Now he is a senior member of the bar and was appearing before a discipline hearing panel on which I sat. He was my classmate over 40 years ago, and as I beheld his visage I could see the wear and tear the years had wrought.  It is easier to see the toll time takes on others than to see it in yourself.  I am still surprised when clients ask me if the black-haired fellow sans wrinkles in the graduation picture on my office wall is that of my son.

I have a gregarious nature and would be overly fastidious if I automatically disqualified myself whenever a colleague I know appears before me in discipline.  I therefore told the senior sole practitioner that we had been classmates at law school, and while we would say hello to one another back then, we never chummed around or spoke to one another on the phone.  I asked him if he wanted me to remove myself from his case, but he said there was no reason to do that and the matter could proceed with me on the panel.

There are many cases that end up in discipline and cost all Law Society of Upper Canada members a huge amount of money for investigation and prosecution, but that with proper practice management would not have ended up in discipline at all.  My former classmate’s case was one of them.

He had failed to maintain his books and records; had untruthfully certified in his member’s annual reports that they had been maintained in accordance with the applicable bylaw; had withdrawn from his trust account with respect to a certain client more money than was held in trust on that client’s behalf; and had failed to supervise staff to whom he had delegated responsibility for maintaining his books and records and for preparing his member’s annual reports.

Professional misconduct was found and he was ordered to pay a fine of $2,000, to deliver to the law society for a period of two years his monthly trust comparisons, to participate in practice reviews, and to pay the law society $1,500 in costs.

After the chairman delivered our decision and oral reasons, I took the opportunity to make some additional comments of my own.

I said I did not intend to be a counsel of perfection.  I have always been a sole practitioner and know how hard it can be.  It is difficult to diligently attend to both the needs of clients and the administrative side of your practice.  It is hard to refuse new work and easy to let administrative tasks slide.  There’s a tendency to leave administration for a less busy time.  When you have staff it is easier to assume all is well than to spend time adequately supervising them and reviewing what they do.  

Sole practice is cyclical.  It is often feast or famine, but difficult though it may be to refuse revenue-producing work, you must sometimes do so.  You cannot put more work on your plate at the expense of neglecting administrative tasks.
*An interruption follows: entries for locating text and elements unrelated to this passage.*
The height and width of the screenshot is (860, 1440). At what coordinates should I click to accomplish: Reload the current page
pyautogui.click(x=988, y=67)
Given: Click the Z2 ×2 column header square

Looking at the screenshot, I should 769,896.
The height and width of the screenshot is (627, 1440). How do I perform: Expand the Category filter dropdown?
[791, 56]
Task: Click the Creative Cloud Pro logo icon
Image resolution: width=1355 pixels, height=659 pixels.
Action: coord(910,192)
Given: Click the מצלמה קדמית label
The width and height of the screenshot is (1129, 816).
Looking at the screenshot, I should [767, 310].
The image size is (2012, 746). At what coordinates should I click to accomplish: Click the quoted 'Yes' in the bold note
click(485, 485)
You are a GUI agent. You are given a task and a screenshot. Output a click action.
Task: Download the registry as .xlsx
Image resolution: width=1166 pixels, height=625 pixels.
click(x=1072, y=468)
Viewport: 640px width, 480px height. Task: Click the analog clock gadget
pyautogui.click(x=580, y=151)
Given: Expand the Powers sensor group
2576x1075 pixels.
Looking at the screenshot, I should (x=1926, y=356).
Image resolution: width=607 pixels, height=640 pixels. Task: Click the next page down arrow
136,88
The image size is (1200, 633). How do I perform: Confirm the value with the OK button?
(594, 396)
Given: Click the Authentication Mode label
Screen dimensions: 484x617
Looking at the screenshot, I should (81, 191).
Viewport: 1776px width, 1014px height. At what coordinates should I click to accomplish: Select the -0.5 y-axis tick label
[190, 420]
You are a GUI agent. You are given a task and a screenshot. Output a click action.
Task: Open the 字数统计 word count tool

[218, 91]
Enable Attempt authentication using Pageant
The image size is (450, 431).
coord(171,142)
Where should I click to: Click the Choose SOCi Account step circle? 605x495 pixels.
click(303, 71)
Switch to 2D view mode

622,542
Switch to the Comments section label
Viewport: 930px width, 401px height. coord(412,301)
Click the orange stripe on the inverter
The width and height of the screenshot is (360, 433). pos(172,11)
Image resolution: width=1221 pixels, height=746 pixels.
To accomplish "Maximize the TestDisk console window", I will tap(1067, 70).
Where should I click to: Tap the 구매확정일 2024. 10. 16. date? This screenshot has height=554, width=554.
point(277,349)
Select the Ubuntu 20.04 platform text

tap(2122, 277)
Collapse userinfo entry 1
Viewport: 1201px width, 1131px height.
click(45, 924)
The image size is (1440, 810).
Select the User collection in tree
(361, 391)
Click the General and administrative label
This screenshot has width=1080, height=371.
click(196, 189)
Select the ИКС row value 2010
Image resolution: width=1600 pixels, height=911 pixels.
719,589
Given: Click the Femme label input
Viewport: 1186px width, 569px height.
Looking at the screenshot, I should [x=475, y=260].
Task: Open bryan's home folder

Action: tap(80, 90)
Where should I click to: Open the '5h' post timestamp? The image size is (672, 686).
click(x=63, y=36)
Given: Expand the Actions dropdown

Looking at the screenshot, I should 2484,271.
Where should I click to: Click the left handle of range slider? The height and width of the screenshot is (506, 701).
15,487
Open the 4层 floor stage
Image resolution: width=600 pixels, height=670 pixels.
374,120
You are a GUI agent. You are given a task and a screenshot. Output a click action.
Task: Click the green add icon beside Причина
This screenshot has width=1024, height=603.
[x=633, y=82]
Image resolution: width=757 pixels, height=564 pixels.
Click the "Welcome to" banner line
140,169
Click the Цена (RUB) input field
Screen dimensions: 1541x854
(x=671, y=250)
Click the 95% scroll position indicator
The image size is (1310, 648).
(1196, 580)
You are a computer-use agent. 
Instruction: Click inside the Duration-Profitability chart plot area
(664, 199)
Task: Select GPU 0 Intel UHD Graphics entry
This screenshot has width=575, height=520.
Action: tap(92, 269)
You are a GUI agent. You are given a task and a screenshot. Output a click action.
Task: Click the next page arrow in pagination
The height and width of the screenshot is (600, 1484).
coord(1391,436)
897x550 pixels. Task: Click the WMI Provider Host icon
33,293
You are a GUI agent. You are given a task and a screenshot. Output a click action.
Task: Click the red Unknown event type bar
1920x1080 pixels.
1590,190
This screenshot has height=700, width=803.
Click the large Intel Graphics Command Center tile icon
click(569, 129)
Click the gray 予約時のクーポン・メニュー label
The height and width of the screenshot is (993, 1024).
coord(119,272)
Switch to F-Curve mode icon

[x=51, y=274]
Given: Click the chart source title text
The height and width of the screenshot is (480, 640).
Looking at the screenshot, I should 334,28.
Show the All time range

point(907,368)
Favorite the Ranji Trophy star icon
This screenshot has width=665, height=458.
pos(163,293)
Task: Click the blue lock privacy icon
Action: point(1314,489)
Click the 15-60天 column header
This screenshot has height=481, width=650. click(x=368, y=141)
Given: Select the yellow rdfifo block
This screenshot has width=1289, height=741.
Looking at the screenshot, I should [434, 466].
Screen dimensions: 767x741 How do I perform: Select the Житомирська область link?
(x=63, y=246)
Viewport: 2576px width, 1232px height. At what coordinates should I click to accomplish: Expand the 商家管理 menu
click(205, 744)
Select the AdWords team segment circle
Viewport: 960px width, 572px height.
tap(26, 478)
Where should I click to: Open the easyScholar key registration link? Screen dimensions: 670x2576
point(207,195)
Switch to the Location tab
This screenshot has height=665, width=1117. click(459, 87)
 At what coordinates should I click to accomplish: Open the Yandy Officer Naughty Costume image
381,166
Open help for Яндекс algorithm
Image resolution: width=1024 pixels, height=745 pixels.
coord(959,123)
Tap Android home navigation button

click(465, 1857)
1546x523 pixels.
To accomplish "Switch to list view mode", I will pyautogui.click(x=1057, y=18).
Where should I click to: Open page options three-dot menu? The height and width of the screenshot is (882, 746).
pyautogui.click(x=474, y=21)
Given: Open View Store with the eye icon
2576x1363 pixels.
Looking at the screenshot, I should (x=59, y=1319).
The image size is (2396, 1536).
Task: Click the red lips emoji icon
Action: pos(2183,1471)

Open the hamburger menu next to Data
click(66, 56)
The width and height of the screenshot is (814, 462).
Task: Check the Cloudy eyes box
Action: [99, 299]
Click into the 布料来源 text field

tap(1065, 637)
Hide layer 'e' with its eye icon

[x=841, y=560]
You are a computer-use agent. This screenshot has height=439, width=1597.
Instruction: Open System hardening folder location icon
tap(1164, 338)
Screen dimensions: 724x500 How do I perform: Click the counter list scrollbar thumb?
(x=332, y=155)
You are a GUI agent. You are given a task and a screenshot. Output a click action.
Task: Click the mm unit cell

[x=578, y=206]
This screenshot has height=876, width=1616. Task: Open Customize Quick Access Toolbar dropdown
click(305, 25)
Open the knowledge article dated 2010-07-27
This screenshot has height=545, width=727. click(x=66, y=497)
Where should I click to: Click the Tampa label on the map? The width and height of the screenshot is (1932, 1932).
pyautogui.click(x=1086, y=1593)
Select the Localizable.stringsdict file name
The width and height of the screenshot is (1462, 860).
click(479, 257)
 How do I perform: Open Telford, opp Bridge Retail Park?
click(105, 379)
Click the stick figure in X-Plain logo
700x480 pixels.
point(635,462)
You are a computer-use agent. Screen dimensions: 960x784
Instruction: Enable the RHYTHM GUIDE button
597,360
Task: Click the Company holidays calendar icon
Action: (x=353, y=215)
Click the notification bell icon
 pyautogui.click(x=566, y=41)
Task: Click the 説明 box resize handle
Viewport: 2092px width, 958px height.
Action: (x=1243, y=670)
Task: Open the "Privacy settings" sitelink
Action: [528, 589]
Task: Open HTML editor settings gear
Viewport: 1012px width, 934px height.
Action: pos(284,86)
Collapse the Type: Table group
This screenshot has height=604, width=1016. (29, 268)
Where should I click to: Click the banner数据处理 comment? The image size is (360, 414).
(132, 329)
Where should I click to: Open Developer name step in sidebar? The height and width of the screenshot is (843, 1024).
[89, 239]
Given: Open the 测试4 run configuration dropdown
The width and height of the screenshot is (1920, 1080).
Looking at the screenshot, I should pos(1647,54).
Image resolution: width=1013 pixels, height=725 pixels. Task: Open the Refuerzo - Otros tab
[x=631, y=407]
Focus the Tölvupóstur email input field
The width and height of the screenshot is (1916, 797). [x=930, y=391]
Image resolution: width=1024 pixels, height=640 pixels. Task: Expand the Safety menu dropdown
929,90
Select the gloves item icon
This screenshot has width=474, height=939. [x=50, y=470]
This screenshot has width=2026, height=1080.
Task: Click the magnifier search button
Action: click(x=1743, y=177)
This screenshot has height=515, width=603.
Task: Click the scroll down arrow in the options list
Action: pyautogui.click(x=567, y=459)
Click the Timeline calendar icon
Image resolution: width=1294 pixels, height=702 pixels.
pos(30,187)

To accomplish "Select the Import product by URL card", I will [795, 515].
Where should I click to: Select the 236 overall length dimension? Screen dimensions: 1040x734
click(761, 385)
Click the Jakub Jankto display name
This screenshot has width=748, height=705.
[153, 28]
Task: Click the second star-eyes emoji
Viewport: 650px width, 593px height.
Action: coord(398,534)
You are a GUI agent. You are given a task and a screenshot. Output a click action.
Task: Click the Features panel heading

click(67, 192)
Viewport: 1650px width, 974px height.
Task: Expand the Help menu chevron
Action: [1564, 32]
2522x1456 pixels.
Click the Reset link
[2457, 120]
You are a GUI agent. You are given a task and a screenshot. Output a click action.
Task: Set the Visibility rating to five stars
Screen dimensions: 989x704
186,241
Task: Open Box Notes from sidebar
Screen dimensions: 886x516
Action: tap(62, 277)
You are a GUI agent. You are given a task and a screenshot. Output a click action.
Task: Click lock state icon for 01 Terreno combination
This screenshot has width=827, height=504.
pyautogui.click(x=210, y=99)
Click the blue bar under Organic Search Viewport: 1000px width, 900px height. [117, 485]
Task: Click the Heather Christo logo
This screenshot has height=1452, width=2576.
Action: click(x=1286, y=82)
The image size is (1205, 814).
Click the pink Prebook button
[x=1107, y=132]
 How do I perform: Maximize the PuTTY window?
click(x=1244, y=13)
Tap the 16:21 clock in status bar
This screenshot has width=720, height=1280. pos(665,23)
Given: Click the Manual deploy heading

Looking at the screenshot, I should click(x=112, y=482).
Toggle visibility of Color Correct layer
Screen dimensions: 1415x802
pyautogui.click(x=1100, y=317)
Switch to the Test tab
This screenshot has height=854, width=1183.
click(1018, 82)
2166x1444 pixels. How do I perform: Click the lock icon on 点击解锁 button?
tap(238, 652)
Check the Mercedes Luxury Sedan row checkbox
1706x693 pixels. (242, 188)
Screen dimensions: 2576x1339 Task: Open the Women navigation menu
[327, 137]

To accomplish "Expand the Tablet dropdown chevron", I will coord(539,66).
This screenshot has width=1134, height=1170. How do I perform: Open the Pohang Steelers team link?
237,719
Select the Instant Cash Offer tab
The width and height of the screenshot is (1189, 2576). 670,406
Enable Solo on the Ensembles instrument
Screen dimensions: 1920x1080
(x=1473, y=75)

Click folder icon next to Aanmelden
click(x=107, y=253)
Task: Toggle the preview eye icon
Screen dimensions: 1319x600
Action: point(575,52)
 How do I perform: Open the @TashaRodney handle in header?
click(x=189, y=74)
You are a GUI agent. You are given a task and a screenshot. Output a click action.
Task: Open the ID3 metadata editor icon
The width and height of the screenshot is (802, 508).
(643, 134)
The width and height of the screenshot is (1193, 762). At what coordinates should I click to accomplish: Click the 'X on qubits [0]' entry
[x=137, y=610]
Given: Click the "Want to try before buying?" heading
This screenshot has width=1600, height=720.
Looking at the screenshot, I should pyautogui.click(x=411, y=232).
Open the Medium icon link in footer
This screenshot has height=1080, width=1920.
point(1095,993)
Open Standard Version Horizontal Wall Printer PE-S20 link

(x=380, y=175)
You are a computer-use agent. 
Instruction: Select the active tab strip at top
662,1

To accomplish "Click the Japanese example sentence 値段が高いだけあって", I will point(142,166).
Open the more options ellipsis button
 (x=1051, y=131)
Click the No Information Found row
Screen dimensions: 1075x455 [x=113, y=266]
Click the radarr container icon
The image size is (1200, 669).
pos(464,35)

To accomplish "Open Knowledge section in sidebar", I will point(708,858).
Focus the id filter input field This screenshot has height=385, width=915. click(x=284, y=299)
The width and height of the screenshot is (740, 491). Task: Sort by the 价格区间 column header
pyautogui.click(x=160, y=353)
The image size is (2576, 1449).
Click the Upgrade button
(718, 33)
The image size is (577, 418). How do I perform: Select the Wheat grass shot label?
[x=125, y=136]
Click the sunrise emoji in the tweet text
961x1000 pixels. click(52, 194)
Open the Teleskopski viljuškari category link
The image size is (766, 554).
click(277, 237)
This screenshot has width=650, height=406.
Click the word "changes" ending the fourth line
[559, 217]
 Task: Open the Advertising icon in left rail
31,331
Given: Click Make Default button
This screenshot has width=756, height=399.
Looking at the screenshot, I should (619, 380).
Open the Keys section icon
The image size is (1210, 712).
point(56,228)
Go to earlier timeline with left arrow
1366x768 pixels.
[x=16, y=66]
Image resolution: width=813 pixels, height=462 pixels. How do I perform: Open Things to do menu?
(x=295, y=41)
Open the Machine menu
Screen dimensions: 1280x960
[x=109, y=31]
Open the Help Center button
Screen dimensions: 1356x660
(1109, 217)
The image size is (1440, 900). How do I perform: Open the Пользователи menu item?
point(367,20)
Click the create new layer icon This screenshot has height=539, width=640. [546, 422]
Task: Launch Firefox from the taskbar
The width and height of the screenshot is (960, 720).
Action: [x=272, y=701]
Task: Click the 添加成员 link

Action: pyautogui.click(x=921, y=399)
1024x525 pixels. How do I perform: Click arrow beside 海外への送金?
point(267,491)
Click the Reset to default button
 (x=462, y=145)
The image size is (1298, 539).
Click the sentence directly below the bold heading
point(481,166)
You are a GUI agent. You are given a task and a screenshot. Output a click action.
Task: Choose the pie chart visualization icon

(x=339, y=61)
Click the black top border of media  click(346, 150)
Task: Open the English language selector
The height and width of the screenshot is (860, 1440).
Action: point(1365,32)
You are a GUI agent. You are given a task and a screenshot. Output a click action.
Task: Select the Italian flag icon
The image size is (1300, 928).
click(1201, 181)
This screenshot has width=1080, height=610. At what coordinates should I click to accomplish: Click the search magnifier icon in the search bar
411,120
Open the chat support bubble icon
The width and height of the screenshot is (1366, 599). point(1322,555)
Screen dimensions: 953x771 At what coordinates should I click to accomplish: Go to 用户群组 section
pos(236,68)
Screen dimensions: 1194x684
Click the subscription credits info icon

Neglecting office administration and not properly supervising staff is a recipe for disaster and an invitation to investigation and discipline.

I am the last person to advocate more rules and regulations.  Indeed I am a staunch believer in less, but I recognize that principles of good practice and the multitude of rules and regulations we have governing lawyers are as much for our own good as that of our clients.

Do not do work for which you lack knowledge and expertise.  Not only will you tend to procrastinate and invite discipline for lack of diligence; there’s also a high risk you will gum things up and invite a negligence claim.

Keep detailed dockets of work done and time spent, even if you are charging on a block fee or value-billing basis; keep detailed memoranda to file; get into writing clients’ instructions and acknowledgments of advice given; and send out plenty of confirming letters. 

Money for work to be done must be put in trust.  All kinds of contingencies can arise, including your client switching lawyers.  The money is not yours until the work has been done and the client billed. 

What I have seen from my experience as a bencher is that more discipline cases arise from poor practice habits and standards than from dishonesty.